4.2 The predominant factor affecting SOC and DOC
SOC and DOC contents were governed by multiple environmental factors,
and the multiple linear regression analyses could identify the most
important one. ACT biomass and N:P ratios were the common factors that
govern DOC contents and the proportions of DOC to SOC (RC)
(Table 5). ACT species, as
pioneers on nitrogen-poor sites, have a predilection for barren soils
and can tolerate environmental stress such as drought, high salinity,
and extreme pH. Biochar addition introduced soil pores to increase (low
BW), drought (low SWC), and high pH, which were suitable for ACT growth
but meanwhile restricted other microorganisms. Actinomycetes are
effective in decomposing C compounds with poor nutrient and they are
usually booming when N is limiting in soil (MacKenzie and Quideau,
2010). DOC is expected to be derived from ACT excretion or products of
refractory SOC degraded by ACT and other microorganisms, and this was
supported by the positive Beta coefficients of ACT in regression models,
which was 0.635.
N:P ratios were the common negative factor predominant DOC and RC in
soils, which suggested the high nitrogen limitation presence in
saline-sodic soils. Soil C:P and N:P ratios decreased while N:P ratios
increased with biochar addition, and this confirmed rising N limitation
to microorganisms after biochar addition. In the regression models, the
Beta coefficients of N:P ratios to DOC and RC were both negative values,
which matched well with the diagonal location of DOC, PLFA, and TN and
N:P (Fig.3). Globally, there is a Redfield-like atomic C:N:P ratio,
60:7:1, for the soil microbial community (Lehmann et al., 2011).
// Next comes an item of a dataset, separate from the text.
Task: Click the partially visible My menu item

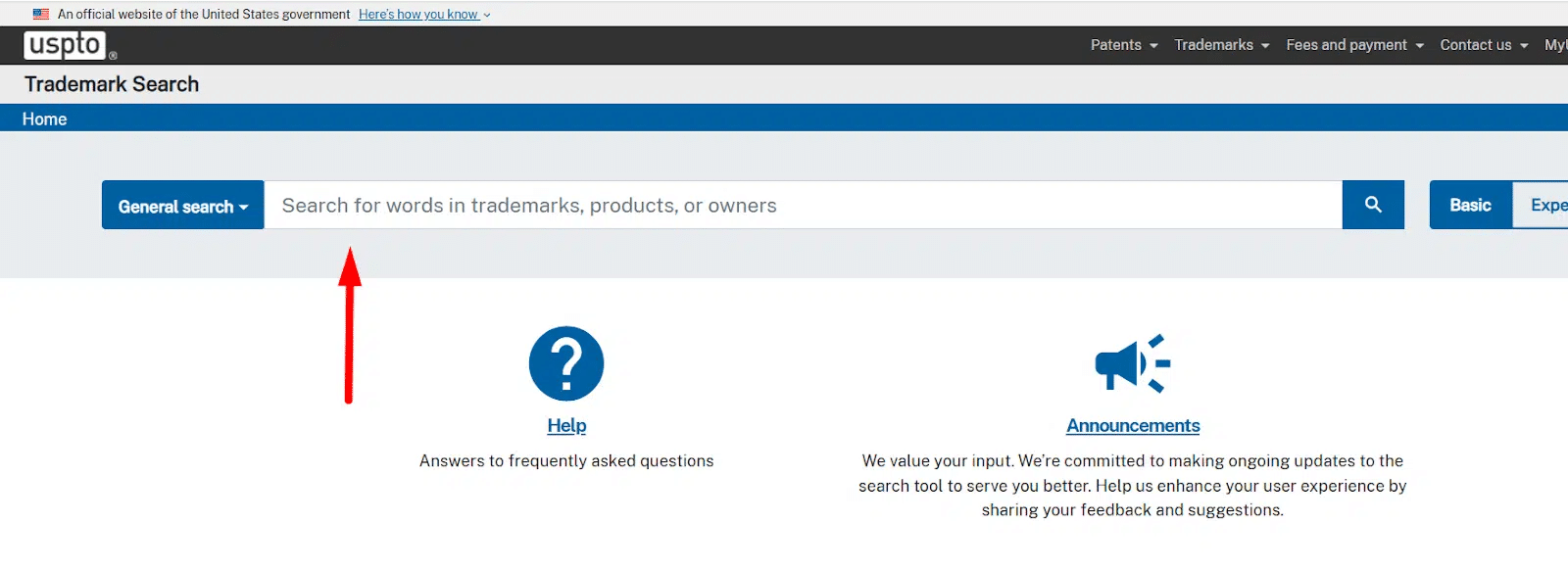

Nitrogen limitation to microorganisms in saline-sodic soils was
aggravated after biochar addition, which the well-constrained N:P ratios
reduced to 5.3 in HK, 7.1 in LK from 8.3 in CK treatment on average.
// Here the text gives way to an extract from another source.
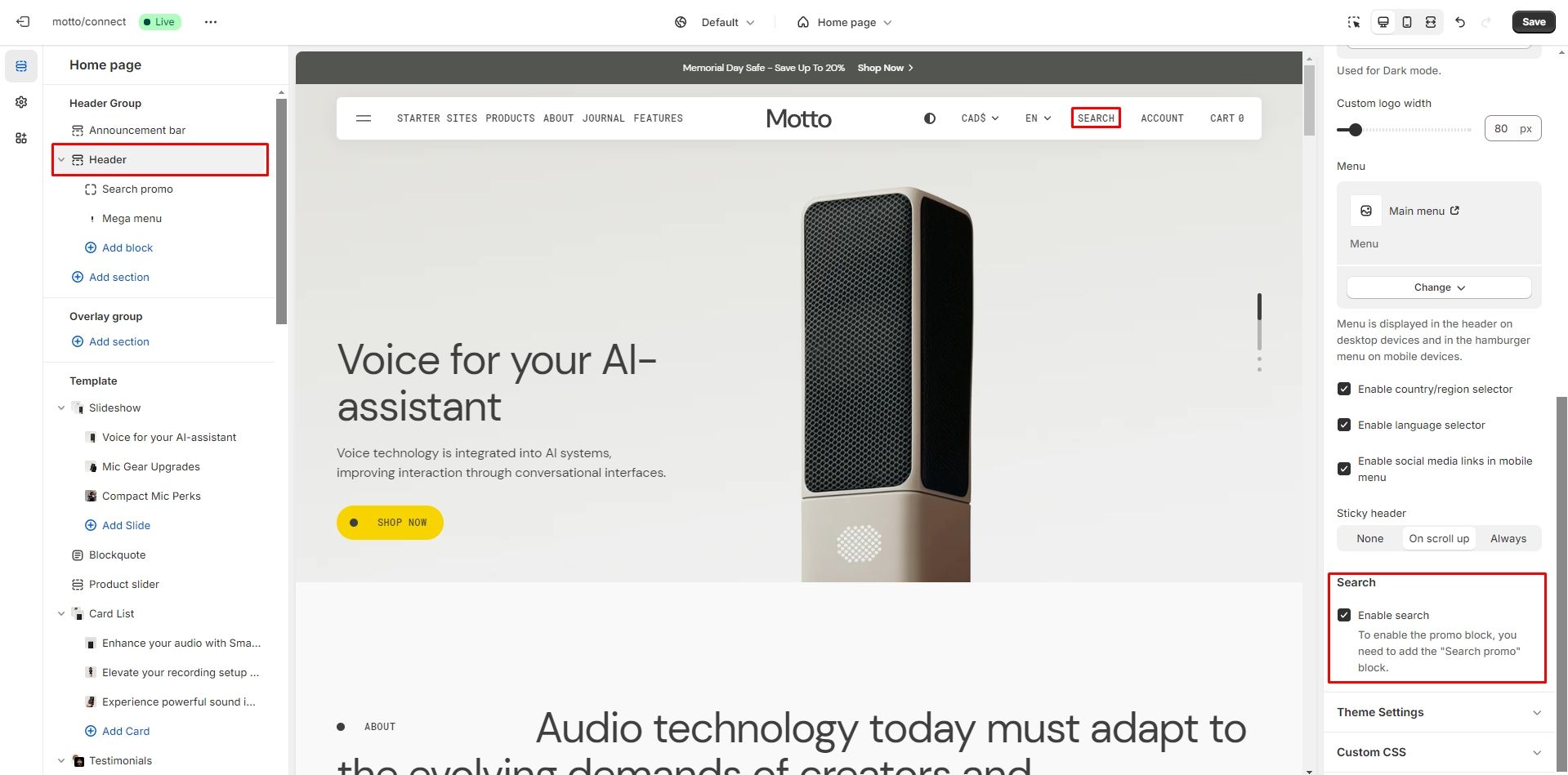
Task: Open the Home page template dropdown
Action: click(845, 22)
Only the CPOC was remained in the regression model for predicting SOC
contents, and this matched well with positive loading of CPOC on SOC in
Fig.3. CPOC could explain 73% of SOC change as the Beta coefficient
showed (Table 5). Considering there was no aggregate that larger than
2000 μ m was separated and biochar was applied as fine powders
into soils, it was guessed that CPOC increase was due to biochar powder
addition directly. Biochar interacts with minerals in soils and forms an
organic-inorganic complex, which resulted in the protection of the
enclosed biochar carbon against further decomposition in soils
(Brodowski et al., 2005). Besides, SWC and BW decrease implied soil
pores increase, which accelerates Fe3+ and
Al3+ deposition in biochar surface. This reduces the
microbial accessibility to biochar and protects biochar-derived C from
decomposition (Sollins et al., 1996). However, this hypothesis needs
more evidence or parameters, such as black carbon biomarker, to confirm
links between carbon in CPOC aggregates and biochar carbon.